Penguin trauma drama!
So, last week I was sitting around my home, feeling super bored. The kind of bored where you don’t want to do anything. You don’t want to watch TV; you don’t want to read; you don’t want to go outside or call friends or any of that stuff. I decided that since my computer was in front of me, I would just surf around and see what I could find. It was in this flighty search that I decided to look around for stupid little free games on-line. After all, one can only play Text Twist so much without praying for an early death.
I randomly tried a site, and on the intro page I saw a little icon of a penguin, and I thought, “Oooo… I like penguins! They’re so cute!!” So, I clicked on the icon and was spirited away to Club Penguin. The little penguins were so adorable!
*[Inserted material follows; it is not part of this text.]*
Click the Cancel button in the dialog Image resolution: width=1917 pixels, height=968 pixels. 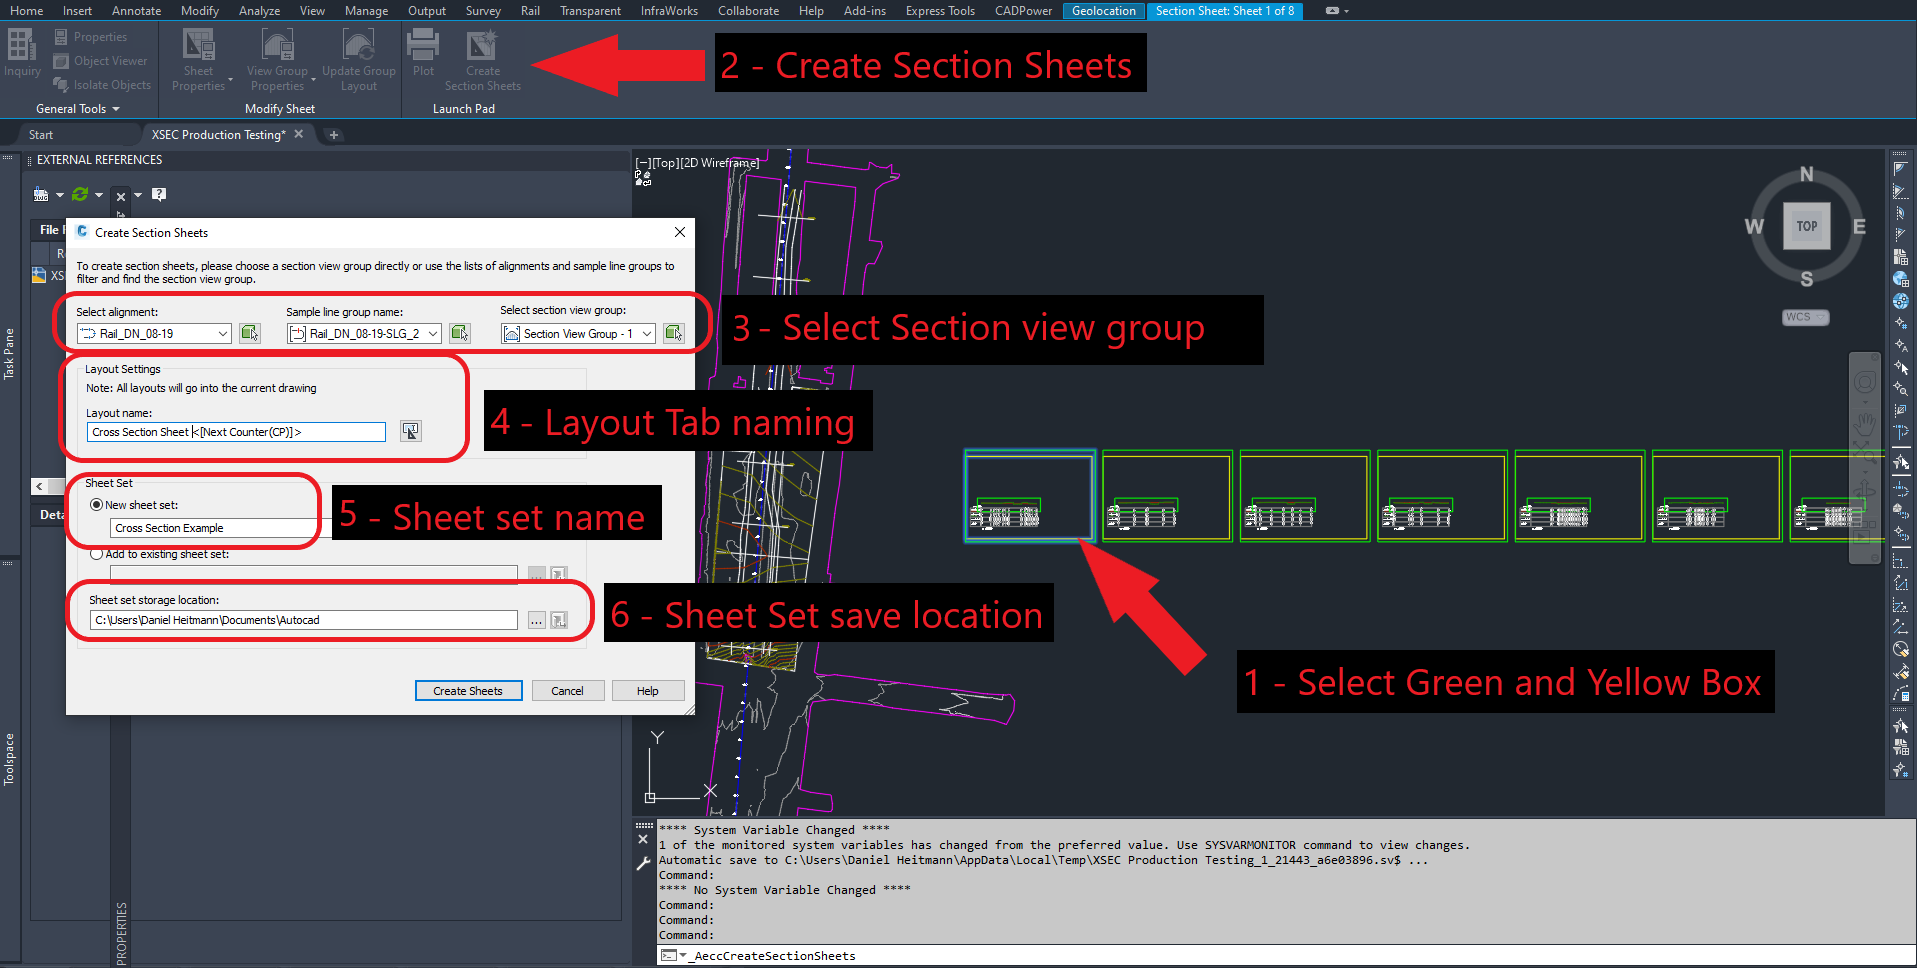567,691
Even though it was obviously a kids’ game, I decided to check it out. Turns out Club Penguin is a MMPORG for kids. You can play mini games, get a job to earn money, buy cute and crazy outfits for your adorable penguin, and interact with other live players.
I chose a penguin and named him on a variance of the name of my favorite penguin, Weezy. I wandered around the town, and stumbled into the little dance club. There’s a lit dance floor where you can make your penguin dance his little penguin butt off. There I am, not five minutes into the game, dancing my adorable penguin dance, when another penguin, Snoopy354 (or something like that), walks up to me and says hi. Keep in mind that Snoopy is another live player like me. I say hello, and the Snoopy responds with “I’m horny.” And just like that, I felt an extreme need to go take a shower. “Can’t….get….clean!!!!” My innocence shattered. My cute little penguin I so lovingly created was tainted. And to think that before that moment, I was thinking that my nephew might enjoy something like this in a couple of years. Now that idea gets not just a no, but a HELL NO!
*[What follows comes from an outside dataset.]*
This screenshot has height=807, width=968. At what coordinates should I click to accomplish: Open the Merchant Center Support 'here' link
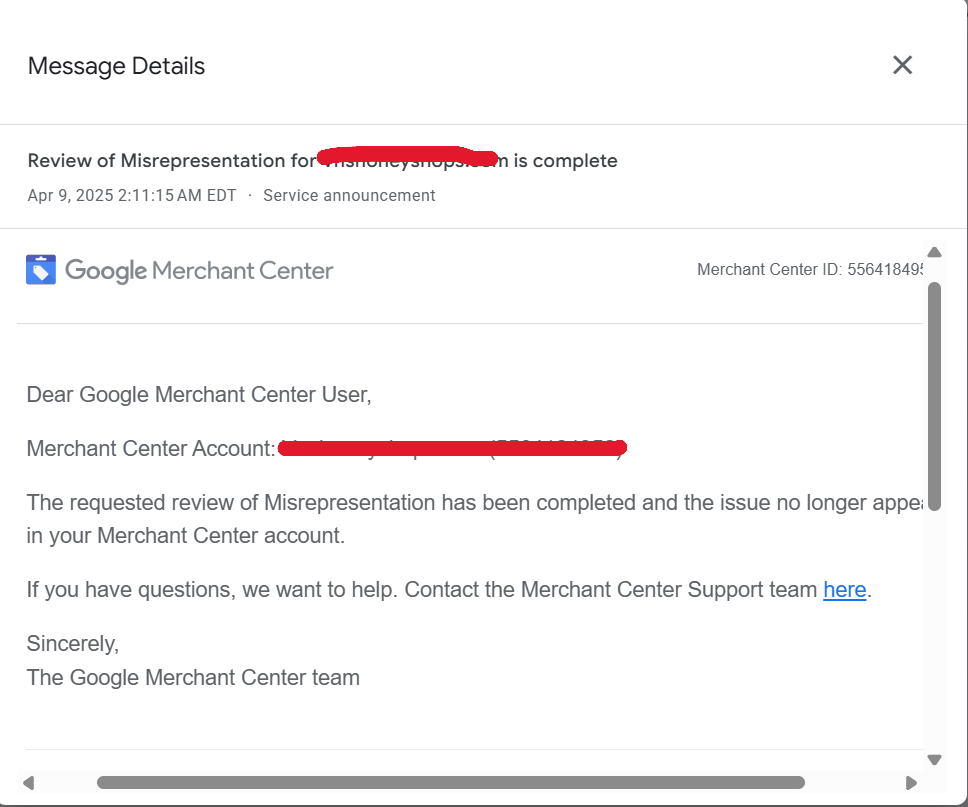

I decided to see if I had just run into an anomaly, so I went out into an area with lots of other live players. In this game you cannot have a private chat. The bubbles are clearly displayed above your head. What I saw made me want to break out a Brillo pad to try to scrub the unclean feeling off of me by taking off layers of skin. The area seemed to be riddled with what I’m sure was a blend of prepubescent boys just discovering sex, girls with low self-esteem who were trying to whore themselves for attention, and probably a fair amount of sexual predators posing as one of the above.
I was traumatized. I couldn’t look at the penguins in the same innocent, super cute way. Just like that the game was ruined for me, and I began to doubt the innocence of penguins. Are they on the same path of evil as koalas?
The weekend passed, and the memory of that event was beginning to fade, but then this morning in the newspaper I saw another traumatic penguin-related event. Chilean teachers staged a protest to demand better salaries. The picture that was chosen to accompany the article was that of a life-size penguin on the ground in front of a line of police in raid gear and shields. That’s right. A potential furry (*shudder*) lay on the ground to protest teacher salaries. All I could think of was what the fuck does a penguin have to do with teacher salaries!?! Nothing in the paper explained the odd occurence of a person in a penguin suit protesting teacher salaries. The absurdity of the situation left me befuddled and caused me, yet again, to question my affection for penguins.
I cannot help but feel the uncomfortable experiences I’ve had with penguin related things is leading toward some cataclysmic event. Surely, this defiling of penguin innocence cannot be a coincidence. Be wary, gentle reader. Keep a vigilant eye. Look for other odd penguin events. It could be the key to our eventual undoing.